A similar proposal faced a natural death in March 2020, after the consortium withdrew the proposal owing to “unresolved issues” with the national government.

The consortium counted some of the country’s biggest conglomerates among its ranks, such as Aboitiz InfraCapital Inc., AC Infrastructure Holdings Corp., Alliance Global Group Inc., Asia's Emerging Dragon Corp., Filinvest Development Corp., JG Summit Holdings Inc. and Metro Pacific Investments Corp.

A few days prior to the January 2023 airspace outage, Transport Secretary Jaime Bautista even announced that the Marcos administration is preparing to entertain proposals from corporations in an effort to privatize the country's major gateway. 

Details surrounding a new concession agreement, possibly undertaken by the national government and the private sector, have yet to be publicized. Ridon said that this new agreement should have the same, or even better, terms found in previous PPP proposals. 

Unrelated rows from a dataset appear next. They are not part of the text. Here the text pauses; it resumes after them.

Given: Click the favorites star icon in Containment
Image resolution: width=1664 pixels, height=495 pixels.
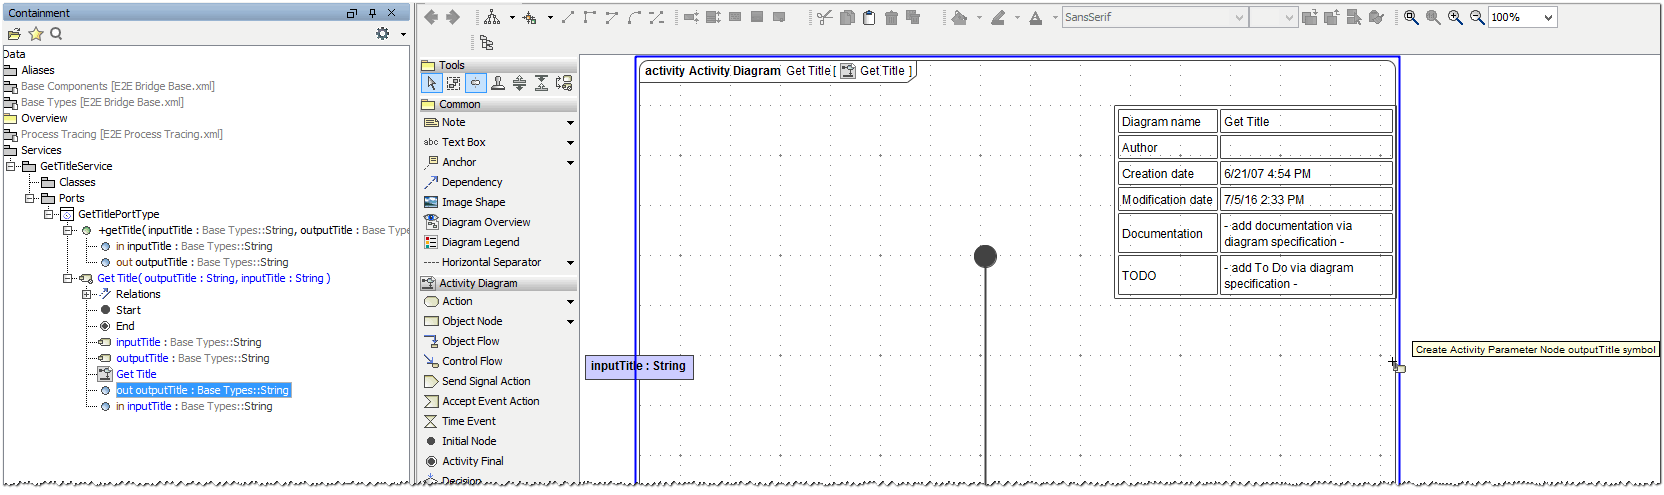Looking at the screenshot, I should coord(35,33).
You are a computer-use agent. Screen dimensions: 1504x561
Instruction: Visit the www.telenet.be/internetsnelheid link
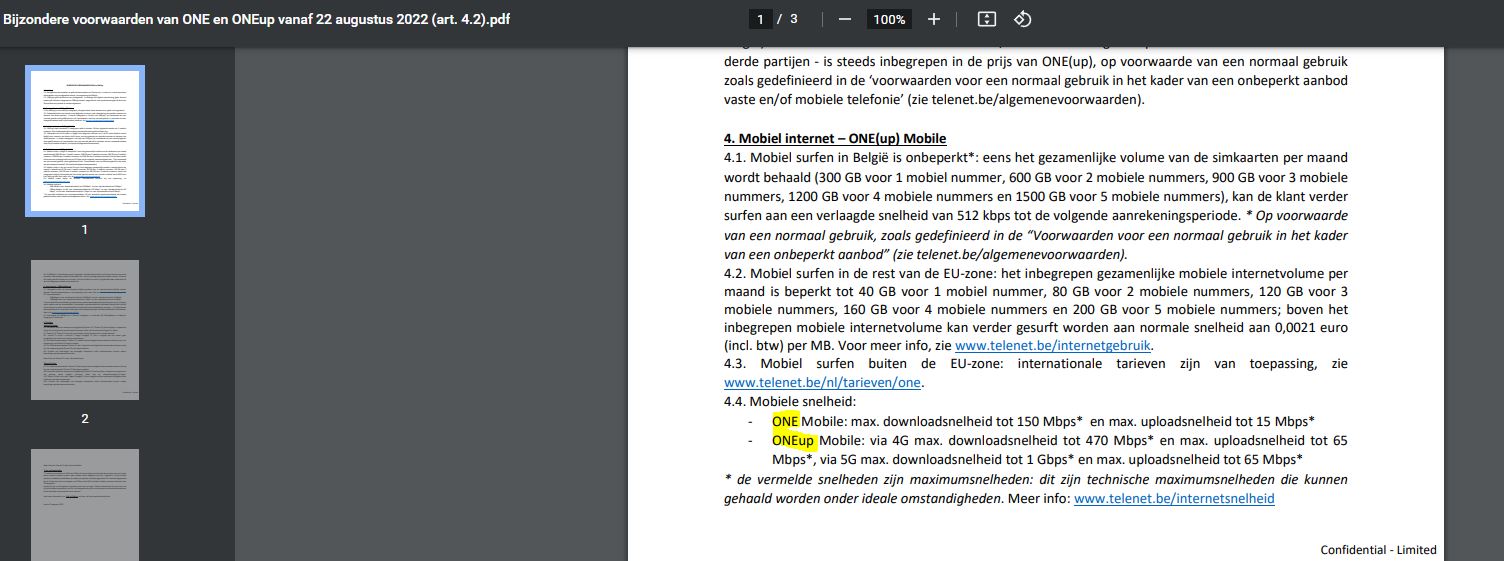tap(1174, 498)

According to Ridon, the previous proposals included full rehabilitation of all existing terminals, and could have included an inter-terminal airport rail, a fixture in international airports elsewhere. 


That said, the DOTr clarified that privatizing NAIA’s operations does not automatically entail increases in terminal fees and such. 

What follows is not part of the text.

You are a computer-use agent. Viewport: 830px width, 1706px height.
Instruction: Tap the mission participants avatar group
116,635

There will still be government oversight since the regulatory functions will stay with the agency, according to the department. As it is, privatizing public-owned operations has its boons and banes. 

“As in any privatization, the public can expect better facilities and services but higher terminal fees,” Ridon said. 

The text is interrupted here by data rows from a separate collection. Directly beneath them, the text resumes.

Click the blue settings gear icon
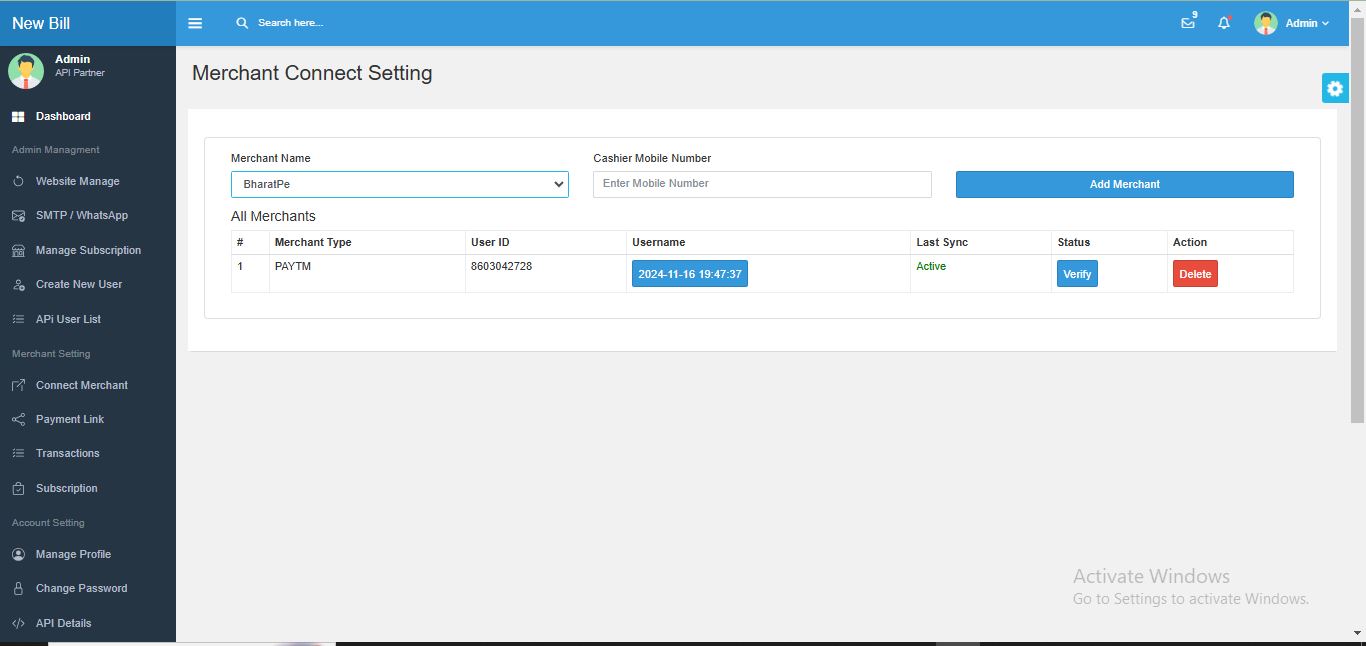The image size is (1366, 646). [1335, 88]
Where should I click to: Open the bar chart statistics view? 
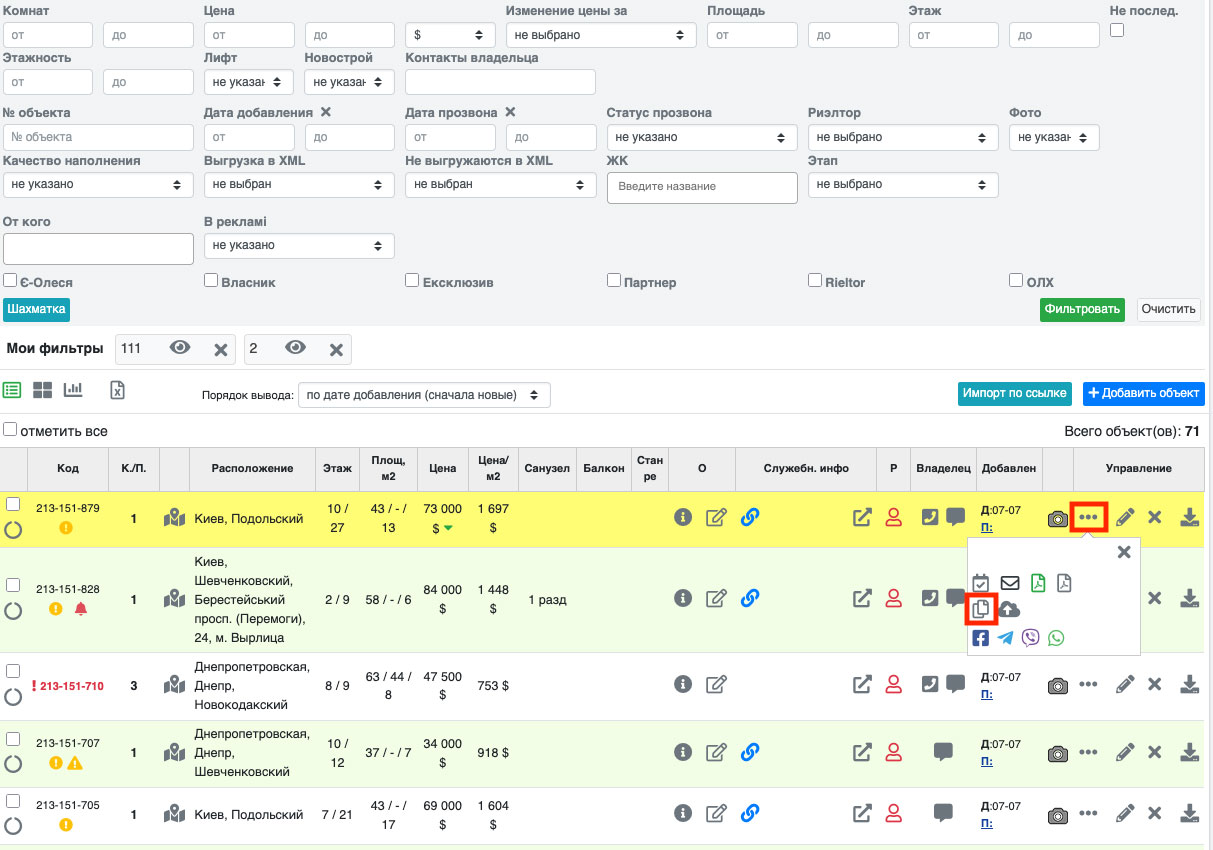pyautogui.click(x=73, y=390)
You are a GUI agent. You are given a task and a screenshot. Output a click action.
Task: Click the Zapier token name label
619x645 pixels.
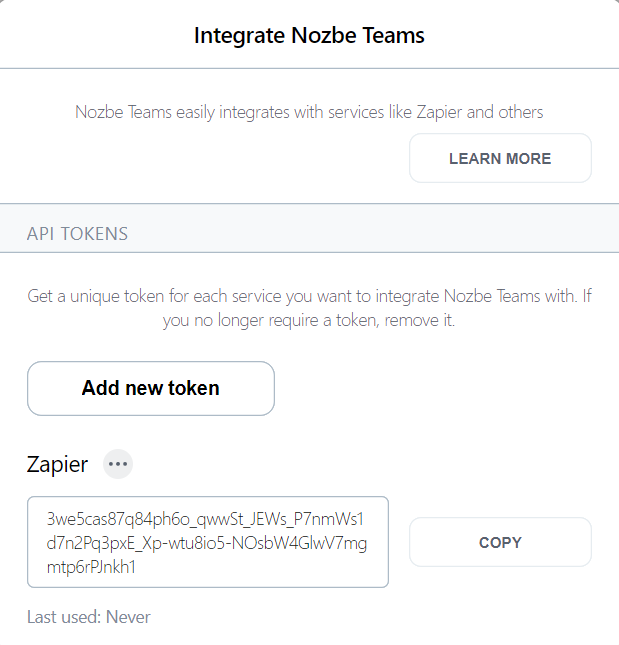pos(57,465)
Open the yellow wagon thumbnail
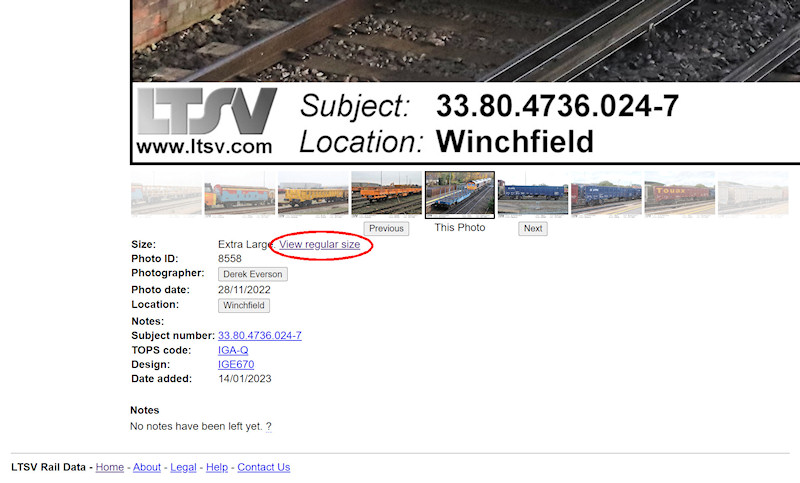This screenshot has height=483, width=800. 313,194
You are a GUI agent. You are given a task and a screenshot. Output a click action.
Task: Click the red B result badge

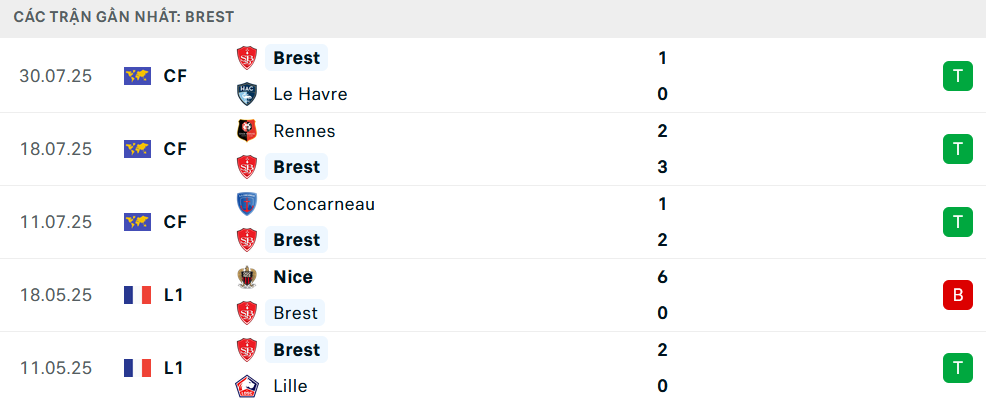click(957, 295)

For Leonardo Lanzona, an economist at Ateneo De Manila University, the national government’s privatization plan opened more questions on viability. 

“This seems to be a great idea, but the question is whether any private firm will be willing to engage in this,” he said. 

The Ateneo economist floated questions surrounding asset ownership and airport fees, which have proven to be a sore point for Filipinos in past years. Filipinos have perennially lamented the rundown state of operations inside the country’s airports.

For one, the public pushed back against the P1,620 travel tax years ago, to no avail. Various inconveniences, such as countless baggage checks and long lines, have been fixtures upon arrival at an airport.

“Would there be a fixed entrance fee?  Does that mean that a person who cannot pay for these services cannot use the airport?  Apart from being a place to embark or disembark planes, airports are vital for a country’s development as it links or mobilizes various entities together to achieve higher welfare,” Lanzona said. 

Ridon opined that the national government can still decide whether it would privatize NAIA, but should remember why such plan made sense in the first place. 

“But the previous government’s missed opportunities in privatizing NAIA will be raised today: If they failed to privatize before, what makes it compelling now, given the new upcoming airports,” he said. 

RELATED STORY: Business leaders split on privatizing airports after airspace outage fiasco

Lanzona offered up an alternative.

“In achieving social goals, publicly operated airports can be more cost-effective than privately owned airports, as they can be financed through government funding, grants, or subsidies rather than relying solely on user fees,” he said.